Bobby Jindal is Making a Fool of Himself

Bobby Jindal has acquired a bad case of what we might call Romney Syndrome, the determination to become President at any cost. His latest stunt is suing the Education Department over the Common Core education reform scheme. This is rich because 1) back when Common Core was popular with conservatives, Jindal was a big supporter, and 2) Jindal has so far been unable to get his own state to give up on its version of Common Core. He has just decided that grandstanding against Common Core will help make him the conservative champion in the primaries, so away he goes.

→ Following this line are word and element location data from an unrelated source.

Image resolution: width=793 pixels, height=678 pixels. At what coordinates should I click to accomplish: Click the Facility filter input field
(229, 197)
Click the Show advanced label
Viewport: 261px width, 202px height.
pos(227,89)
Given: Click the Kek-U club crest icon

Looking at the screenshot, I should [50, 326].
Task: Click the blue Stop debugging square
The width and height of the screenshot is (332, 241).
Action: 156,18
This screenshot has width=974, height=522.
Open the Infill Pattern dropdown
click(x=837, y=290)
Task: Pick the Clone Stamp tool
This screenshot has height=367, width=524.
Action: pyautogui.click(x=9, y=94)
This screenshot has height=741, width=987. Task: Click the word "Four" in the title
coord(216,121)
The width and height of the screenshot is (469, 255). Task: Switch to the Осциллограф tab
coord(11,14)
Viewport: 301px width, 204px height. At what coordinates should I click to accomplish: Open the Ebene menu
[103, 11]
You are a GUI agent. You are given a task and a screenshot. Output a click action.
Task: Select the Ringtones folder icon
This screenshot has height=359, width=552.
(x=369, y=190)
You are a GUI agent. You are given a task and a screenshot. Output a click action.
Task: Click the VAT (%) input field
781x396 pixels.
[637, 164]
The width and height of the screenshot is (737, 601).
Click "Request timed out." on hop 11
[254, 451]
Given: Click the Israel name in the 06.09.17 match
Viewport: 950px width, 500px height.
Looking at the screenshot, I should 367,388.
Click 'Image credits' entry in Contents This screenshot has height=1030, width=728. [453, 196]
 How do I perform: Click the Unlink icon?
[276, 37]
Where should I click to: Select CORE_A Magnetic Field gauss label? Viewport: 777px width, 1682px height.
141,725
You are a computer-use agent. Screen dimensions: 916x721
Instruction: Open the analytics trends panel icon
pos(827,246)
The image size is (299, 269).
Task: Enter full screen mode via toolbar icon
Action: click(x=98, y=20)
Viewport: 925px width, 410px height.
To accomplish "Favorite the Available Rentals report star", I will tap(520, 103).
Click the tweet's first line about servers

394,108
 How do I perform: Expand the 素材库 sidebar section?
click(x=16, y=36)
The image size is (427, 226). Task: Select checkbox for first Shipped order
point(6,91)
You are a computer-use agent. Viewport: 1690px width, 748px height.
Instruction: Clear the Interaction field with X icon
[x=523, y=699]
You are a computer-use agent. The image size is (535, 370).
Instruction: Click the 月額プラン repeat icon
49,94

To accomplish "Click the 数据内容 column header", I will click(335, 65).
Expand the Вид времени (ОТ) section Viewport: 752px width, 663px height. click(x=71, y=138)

I find Jindal ridiculous. He has alienated many of his friends in Louisiana by taking stand after stand that has nothing to do with the actual politics of Louisiana and everything to do with his own vision of the 2016 nomination contest. He is hardly the first governor to arrange his time in office as a resume-building exercise, but he is just so crass and obvious about it. He flaunts both his ambition and his emptiness. My favorite example was when Jindal gave a speech to the Republican National Committee and said that Republicans "can't afford to be the stupid party," then went on to embrace all of the positions that led pundits to drag out the "stupid party" label in the first place. (Viz., he said Republicans should not be the party of austerity, then called for a balanced budget.)

I don't really expect very much of politicians. But shouldn't a candidate for President have something to offer beyond the recitation of slogans and relentless catering to the whims of the party base? I hate Ted Cruz but I do believe he means much of what he says. After his epic battle with Wisconsin's unions, I think everybody knows where Scott Walker is coming from. Marco Rubio may be an empty suit, but at least he is handsome and stylish and seems well-informed about important issues. Rand Paul may have shed his most extreme and interesting positions as he gets ready to run, but I still think he would govern very differently from the other candidates. What does Jindal have to offer? The more he talks, the smaller and less significant he seems.